Exercise instructions:
Give the lines of the listing below as a numbered list, from the line with "819x1456 pixels." to the line with "should pyautogui.click(x=543, y=592).", both included and blank lines left out.

Listed records:

______________________________

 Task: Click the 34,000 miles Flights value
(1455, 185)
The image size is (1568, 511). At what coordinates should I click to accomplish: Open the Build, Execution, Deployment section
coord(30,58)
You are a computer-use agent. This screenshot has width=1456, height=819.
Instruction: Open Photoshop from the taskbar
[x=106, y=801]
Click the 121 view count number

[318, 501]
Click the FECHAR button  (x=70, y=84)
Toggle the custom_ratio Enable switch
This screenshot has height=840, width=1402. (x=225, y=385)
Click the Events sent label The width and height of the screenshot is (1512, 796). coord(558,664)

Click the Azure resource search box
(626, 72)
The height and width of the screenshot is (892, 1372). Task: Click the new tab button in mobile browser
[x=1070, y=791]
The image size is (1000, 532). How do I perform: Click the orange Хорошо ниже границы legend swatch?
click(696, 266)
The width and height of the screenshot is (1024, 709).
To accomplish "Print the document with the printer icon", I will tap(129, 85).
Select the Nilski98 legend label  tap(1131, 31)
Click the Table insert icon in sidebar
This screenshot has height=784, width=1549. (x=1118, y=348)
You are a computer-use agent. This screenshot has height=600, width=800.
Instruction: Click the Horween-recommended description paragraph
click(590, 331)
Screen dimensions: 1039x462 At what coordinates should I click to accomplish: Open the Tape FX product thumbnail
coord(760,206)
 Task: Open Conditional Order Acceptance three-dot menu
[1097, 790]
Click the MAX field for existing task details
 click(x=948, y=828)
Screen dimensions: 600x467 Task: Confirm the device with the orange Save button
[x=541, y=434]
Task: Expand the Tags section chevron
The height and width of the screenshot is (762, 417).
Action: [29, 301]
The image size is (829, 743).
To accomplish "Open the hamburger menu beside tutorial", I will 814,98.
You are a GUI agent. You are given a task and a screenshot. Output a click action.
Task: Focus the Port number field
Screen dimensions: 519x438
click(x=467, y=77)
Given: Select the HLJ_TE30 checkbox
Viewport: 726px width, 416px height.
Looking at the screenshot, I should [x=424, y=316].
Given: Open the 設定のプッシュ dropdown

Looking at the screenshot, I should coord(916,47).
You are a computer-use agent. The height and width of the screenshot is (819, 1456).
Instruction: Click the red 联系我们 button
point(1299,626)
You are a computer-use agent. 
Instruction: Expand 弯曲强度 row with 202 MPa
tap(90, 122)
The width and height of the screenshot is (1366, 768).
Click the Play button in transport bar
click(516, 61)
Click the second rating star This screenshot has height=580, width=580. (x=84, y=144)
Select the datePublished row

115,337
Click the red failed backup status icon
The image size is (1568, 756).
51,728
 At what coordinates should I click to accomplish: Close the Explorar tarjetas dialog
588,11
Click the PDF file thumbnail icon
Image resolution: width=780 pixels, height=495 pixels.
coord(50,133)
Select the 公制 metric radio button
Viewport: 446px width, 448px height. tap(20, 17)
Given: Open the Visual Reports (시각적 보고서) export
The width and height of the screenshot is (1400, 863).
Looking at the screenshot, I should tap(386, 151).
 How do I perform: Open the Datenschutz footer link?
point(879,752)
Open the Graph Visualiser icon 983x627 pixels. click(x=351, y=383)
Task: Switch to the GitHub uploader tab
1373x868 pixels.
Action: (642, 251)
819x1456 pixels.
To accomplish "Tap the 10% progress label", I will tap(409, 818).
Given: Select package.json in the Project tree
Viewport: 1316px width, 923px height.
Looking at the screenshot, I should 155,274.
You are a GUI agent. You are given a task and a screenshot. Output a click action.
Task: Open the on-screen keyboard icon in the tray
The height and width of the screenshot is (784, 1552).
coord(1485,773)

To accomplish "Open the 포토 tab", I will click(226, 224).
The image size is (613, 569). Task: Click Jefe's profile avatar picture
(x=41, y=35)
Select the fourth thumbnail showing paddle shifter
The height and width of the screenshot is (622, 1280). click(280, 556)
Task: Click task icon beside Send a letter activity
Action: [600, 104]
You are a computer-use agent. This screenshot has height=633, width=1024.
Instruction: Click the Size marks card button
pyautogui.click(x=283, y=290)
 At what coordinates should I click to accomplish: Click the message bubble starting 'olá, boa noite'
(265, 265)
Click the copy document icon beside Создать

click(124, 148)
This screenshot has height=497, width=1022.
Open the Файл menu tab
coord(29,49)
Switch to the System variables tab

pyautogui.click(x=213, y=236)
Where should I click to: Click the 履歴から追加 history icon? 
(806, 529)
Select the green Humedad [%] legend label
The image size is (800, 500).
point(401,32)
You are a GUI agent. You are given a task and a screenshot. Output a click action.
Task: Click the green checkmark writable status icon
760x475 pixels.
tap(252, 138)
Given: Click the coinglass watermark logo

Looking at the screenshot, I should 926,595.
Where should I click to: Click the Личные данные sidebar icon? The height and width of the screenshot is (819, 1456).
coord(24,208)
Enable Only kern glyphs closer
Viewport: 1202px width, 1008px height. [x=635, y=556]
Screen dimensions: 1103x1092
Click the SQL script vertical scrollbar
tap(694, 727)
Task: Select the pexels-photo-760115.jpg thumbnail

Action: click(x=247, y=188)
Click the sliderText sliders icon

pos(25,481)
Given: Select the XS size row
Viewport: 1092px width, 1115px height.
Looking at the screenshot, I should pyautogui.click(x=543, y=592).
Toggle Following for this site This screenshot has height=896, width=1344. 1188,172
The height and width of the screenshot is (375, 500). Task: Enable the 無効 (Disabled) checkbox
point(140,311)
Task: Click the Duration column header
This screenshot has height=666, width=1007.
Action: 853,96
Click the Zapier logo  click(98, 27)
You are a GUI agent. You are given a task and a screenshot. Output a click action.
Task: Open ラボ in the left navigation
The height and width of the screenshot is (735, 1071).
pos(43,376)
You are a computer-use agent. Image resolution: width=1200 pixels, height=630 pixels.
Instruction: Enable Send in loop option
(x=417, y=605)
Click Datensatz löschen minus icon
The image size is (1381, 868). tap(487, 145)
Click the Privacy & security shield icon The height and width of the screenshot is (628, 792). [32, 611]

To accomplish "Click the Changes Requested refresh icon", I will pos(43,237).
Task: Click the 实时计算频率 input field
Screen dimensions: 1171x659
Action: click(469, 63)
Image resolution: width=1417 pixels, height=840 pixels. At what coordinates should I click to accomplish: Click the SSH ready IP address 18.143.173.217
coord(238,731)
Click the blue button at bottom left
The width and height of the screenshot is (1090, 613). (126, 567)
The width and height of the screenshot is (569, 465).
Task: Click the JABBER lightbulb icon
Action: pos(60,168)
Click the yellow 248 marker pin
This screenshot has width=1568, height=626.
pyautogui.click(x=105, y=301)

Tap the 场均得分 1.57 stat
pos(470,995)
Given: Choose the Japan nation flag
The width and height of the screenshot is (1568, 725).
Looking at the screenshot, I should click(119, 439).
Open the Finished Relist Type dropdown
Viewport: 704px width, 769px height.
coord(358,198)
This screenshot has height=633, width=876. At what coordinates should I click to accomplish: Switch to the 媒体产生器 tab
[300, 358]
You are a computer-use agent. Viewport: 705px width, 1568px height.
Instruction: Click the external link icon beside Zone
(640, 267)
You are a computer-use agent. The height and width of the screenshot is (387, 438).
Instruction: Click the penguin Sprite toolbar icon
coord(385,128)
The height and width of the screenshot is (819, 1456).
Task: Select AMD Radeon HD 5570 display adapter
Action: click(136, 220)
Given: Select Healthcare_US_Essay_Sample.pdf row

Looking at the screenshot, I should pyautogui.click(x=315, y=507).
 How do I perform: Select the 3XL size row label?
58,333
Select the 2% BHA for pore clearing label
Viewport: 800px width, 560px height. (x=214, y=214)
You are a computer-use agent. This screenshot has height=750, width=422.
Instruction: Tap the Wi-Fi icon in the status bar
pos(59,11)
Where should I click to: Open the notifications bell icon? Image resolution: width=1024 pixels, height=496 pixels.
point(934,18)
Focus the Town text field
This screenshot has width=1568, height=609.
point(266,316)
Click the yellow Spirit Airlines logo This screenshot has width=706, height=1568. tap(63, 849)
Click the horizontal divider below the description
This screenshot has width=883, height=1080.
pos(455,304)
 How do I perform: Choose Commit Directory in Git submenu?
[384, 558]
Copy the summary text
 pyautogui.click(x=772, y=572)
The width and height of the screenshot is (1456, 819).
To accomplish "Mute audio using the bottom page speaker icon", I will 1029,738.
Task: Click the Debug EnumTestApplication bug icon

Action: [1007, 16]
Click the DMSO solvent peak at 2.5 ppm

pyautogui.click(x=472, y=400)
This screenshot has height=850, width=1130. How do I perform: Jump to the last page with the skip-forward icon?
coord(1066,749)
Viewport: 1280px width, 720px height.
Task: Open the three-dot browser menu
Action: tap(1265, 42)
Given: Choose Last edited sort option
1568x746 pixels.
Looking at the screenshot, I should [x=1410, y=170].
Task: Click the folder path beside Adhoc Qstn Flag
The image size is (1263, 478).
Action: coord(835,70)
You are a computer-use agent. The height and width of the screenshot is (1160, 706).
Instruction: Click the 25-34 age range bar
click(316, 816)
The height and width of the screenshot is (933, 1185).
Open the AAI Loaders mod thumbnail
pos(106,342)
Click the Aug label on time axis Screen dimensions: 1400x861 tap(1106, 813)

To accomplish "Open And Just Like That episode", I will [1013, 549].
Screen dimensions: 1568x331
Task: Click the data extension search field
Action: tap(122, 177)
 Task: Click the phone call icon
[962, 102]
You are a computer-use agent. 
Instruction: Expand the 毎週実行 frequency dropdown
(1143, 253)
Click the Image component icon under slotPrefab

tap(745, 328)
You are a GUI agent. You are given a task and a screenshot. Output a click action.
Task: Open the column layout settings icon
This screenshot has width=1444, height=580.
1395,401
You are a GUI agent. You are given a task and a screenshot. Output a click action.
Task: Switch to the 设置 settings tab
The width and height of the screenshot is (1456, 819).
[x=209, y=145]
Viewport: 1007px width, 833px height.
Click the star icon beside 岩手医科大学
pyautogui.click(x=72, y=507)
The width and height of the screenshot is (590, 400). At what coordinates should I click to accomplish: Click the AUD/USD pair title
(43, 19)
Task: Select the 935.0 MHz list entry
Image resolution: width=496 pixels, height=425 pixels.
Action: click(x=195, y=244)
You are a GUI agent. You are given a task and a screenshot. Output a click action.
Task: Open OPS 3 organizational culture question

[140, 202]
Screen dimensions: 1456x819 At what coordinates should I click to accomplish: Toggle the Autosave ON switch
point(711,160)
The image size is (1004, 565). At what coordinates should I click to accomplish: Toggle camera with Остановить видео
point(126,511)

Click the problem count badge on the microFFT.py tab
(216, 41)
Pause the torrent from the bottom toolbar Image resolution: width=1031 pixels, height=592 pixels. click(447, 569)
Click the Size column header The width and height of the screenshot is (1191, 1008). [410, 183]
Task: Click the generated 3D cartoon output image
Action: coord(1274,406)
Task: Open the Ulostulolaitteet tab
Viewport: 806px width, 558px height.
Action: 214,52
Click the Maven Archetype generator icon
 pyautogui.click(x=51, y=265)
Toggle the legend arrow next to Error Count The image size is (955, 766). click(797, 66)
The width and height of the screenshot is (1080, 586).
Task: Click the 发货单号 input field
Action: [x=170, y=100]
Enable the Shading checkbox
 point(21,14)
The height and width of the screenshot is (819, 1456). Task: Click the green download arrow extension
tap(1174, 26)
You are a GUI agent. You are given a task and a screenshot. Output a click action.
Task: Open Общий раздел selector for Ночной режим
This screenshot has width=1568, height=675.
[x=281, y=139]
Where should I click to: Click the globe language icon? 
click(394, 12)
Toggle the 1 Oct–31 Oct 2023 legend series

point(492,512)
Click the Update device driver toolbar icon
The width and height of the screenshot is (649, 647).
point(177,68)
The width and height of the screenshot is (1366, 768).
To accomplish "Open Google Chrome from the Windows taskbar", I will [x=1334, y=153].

______________________________

Output of the exercise:
1. 819x1456 pixels.
2. To accomplish "Tap the 10% progress label", I will tap(409, 818).
3. Given: Select package.json in the Project tree
4. Viewport: 1316px width, 923px height.
5. Looking at the screenshot, I should 155,274.
6. You are a GUI agent. You are given a task and a screenshot. Output a click action.
7. Task: Open the on-screen keyboard icon in the tray
8. The height and width of the screenshot is (784, 1552).
9. coord(1485,773)
10. To accomplish "Open the 포토 tab", I will click(226, 224).
11. The image size is (613, 569). Task: Click Jefe's profile avatar picture
12. (x=41, y=35)
13. Select the fourth thumbnail showing paddle shifter
14. The height and width of the screenshot is (622, 1280). click(280, 556)
15. Task: Click task icon beside Send a letter activity
16. Action: [600, 104]
17. You are a computer-use agent. This screenshot has height=633, width=1024.
18. Instruction: Click the Size marks card button
19. pyautogui.click(x=283, y=290)
20.  At what coordinates should I click to accomplish: Click the message bubble starting 'olá, boa noite'
21. (265, 265)
22. Click the copy document icon beside Создать
23. click(124, 148)
24. This screenshot has height=497, width=1022.
25. Open the Файл menu tab
26. coord(29,49)
27. Switch to the System variables tab
28. pyautogui.click(x=213, y=236)
29. Where should I click to: Click the 履歴から追加 history icon? 
30. (806, 529)
31. Select the green Humedad [%] legend label
32. The image size is (800, 500).
33. point(401,32)
34. You are a GUI agent. You are given a task and a screenshot. Output a click action.
35. Task: Click the green checkmark writable status icon
36. 760x475 pixels.
37. tap(252, 138)
38. Given: Click the coinglass watermark logo
39. Looking at the screenshot, I should 926,595.
40. Where should I click to: Click the Личные данные sidebar icon? The height and width of the screenshot is (819, 1456).
41. coord(24,208)
42. Enable Only kern glyphs closer
43. Viewport: 1202px width, 1008px height. [x=635, y=556]
44. Screen dimensions: 1103x1092
45. Click the SQL script vertical scrollbar
46. tap(694, 727)
47. Task: Select the pexels-photo-760115.jpg thumbnail
48. Action: click(x=247, y=188)
49. Click the sliderText sliders icon
50. pos(25,481)
51. Given: Select the XS size row
52. Viewport: 1092px width, 1115px height.
53. Looking at the screenshot, I should pyautogui.click(x=543, y=592).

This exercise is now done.